Set down, word for word, everything in the notes on the xenon and tellurium detector spectra from "3 datasets were" down to "(1. Xray calibration parameters needed)".

— Begin Source excerpt —

3 datasets were investigated: 
-124Xe with Scraper    (2. Xray calibration parameters needed) 
-124Xe without Scraper (2. Xray calibration parameters needed) 
-118Te with Scraper    (1. Xray calibration parameters needed) 
 
I looked all the 35°, 90° and 145° detector spectra: 
 -For both Xe measurements all 3 detector signal can be evaluated 
 -For Te beam one can see only in the 145° detector spectra the Kalpha and K-REC peaks (with high uncertainty). For the 35° probably the detector was simply not sensitive enough for such low beam intensities. For the 90° case, I am much surprised, the peaks supposed to be there the most prominent of all. In the spectra, I maybe can recognize a peak at ~27,8keV, but this is even in best case only the Kalpha peak. At the range of the expected K-REC (~40keV), there is a bit of increase in the background overlying the peak. This background increase is also in the background spectra. Also probably this twisted cables issue between 90° and 145° didn't help much. I think anyhow, that maybe this must have some noise related origin. I can remember that the cables (despite all of our and Uwe's tries) were not well grounded, the noise level was kind of floating.

— End Source excerpt —
— Begin Data shown —

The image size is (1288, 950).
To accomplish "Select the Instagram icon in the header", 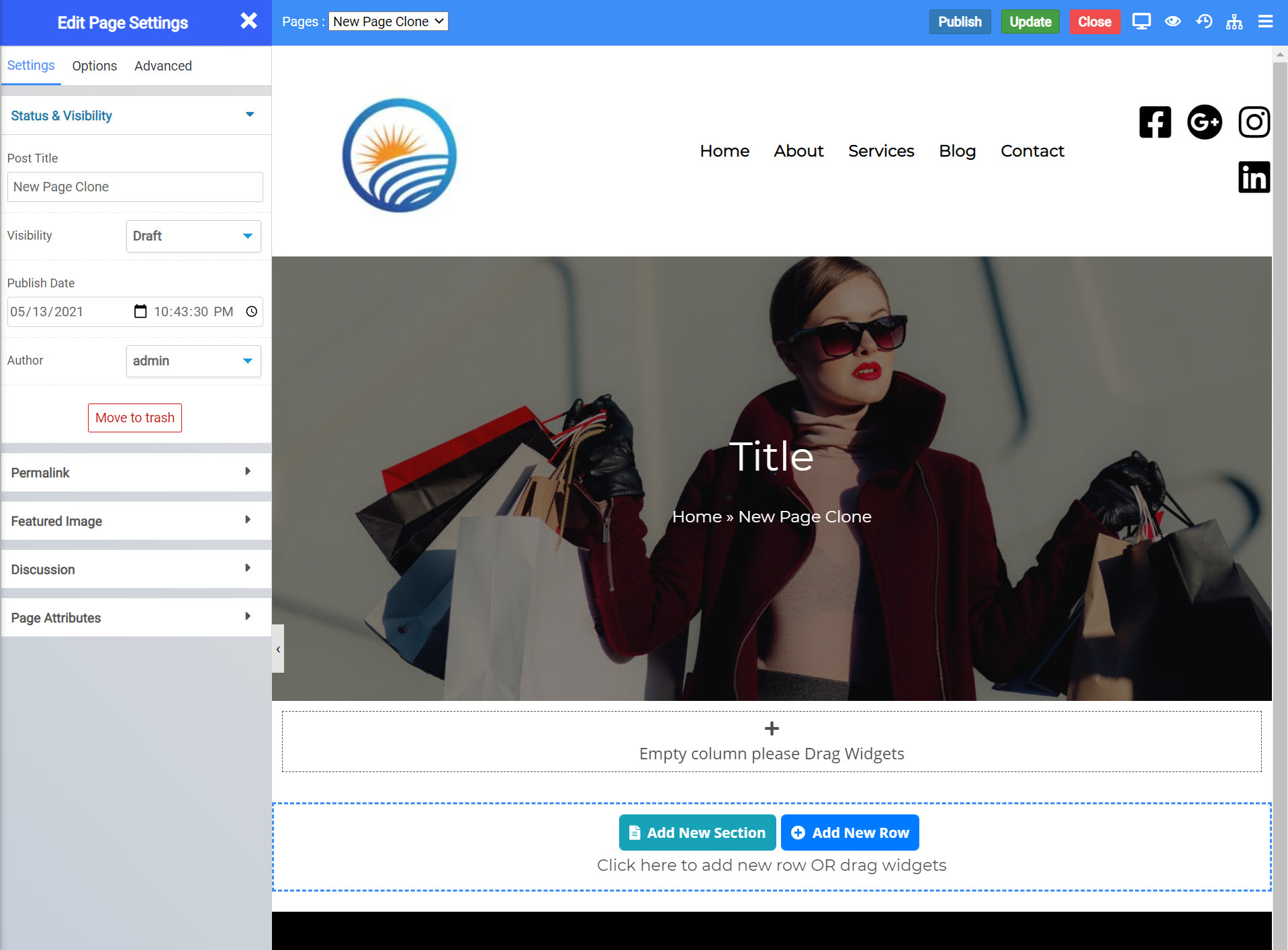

— End Data shown —

### Result
3 datasets were investigated: 
-124Xe with Scraper    (2. Xray calibration parameters needed) 
-124Xe without Scraper (2. Xray calibration parameters needed) 
-118Te with Scraper    (1. Xray calibration parameters needed)